§ Aim of the exercise: Only lines that contain the word "Given" belong in the answer; copy them from the records below.

§ Task material:
☆ ☆ ☆

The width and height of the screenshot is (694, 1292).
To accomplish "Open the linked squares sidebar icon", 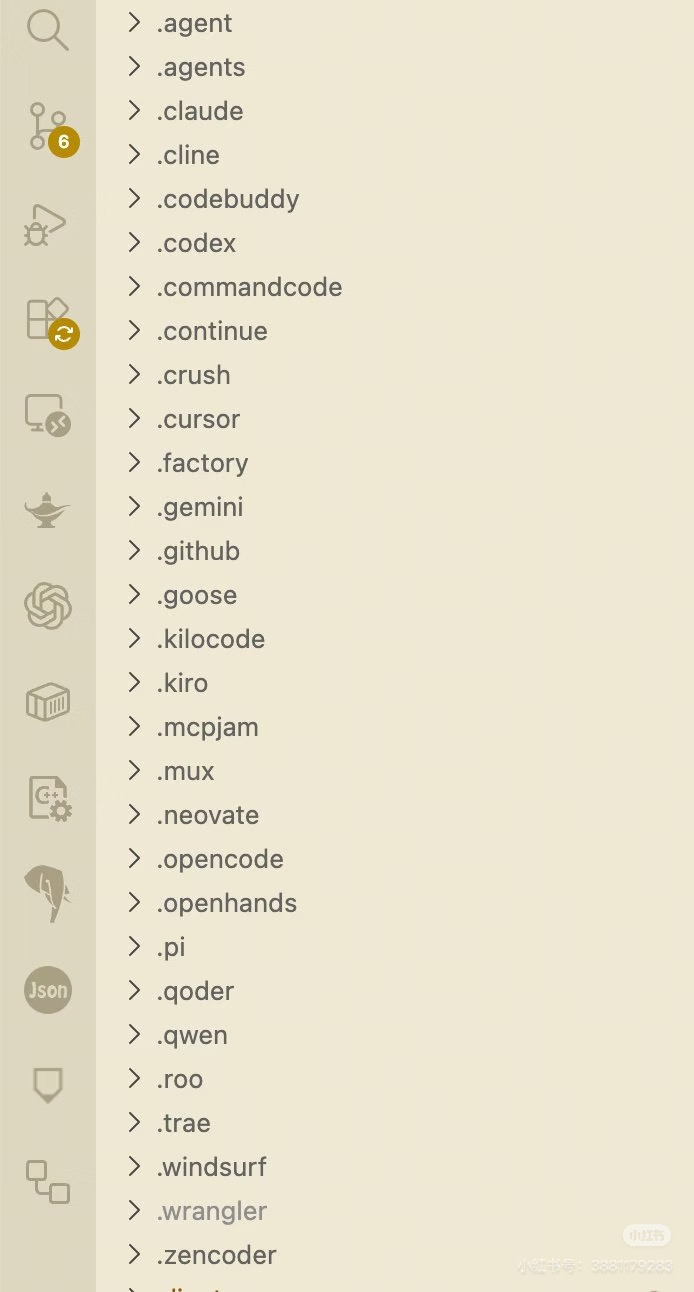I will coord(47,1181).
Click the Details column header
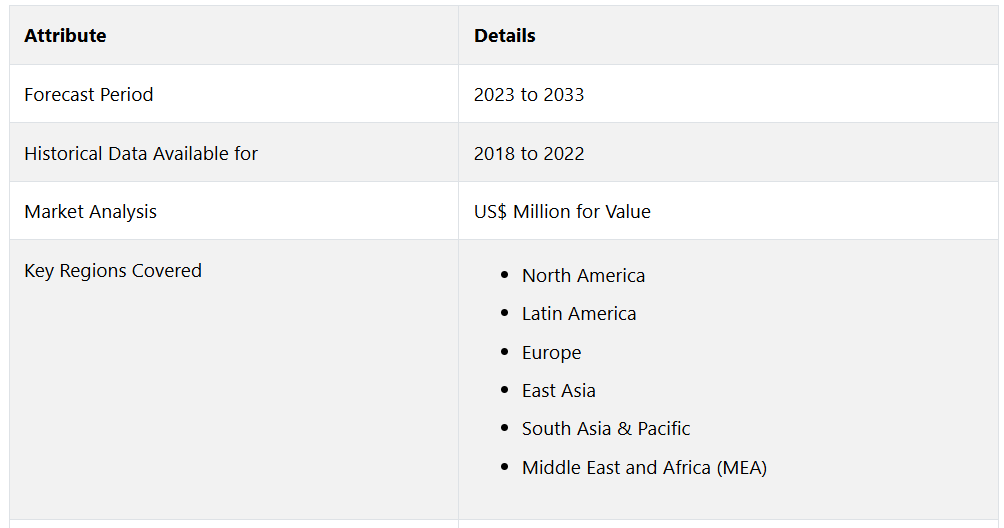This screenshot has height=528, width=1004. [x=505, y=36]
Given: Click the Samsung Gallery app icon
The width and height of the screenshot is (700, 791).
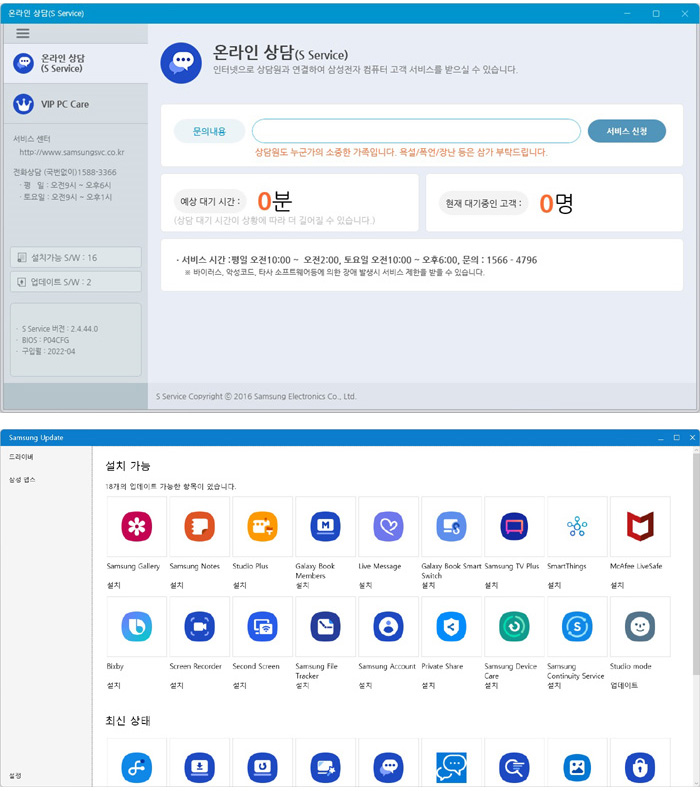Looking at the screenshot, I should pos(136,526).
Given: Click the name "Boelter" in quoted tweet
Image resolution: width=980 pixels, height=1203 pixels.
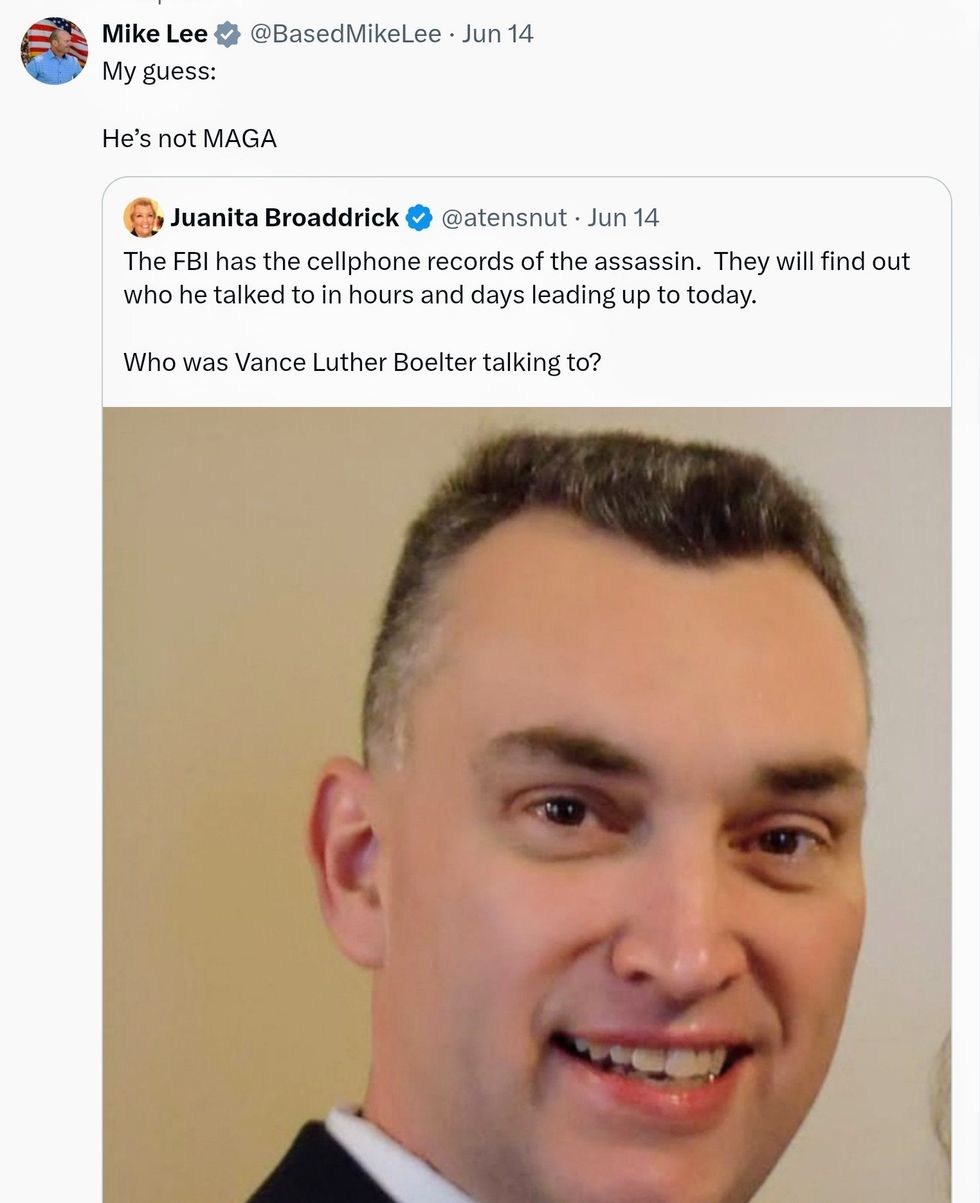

☆ ☆ ☆

§ Response for this exercise:
Given: Click the Samsung Gallery app icon
Given: Click the name "Boelter" in quoted tweet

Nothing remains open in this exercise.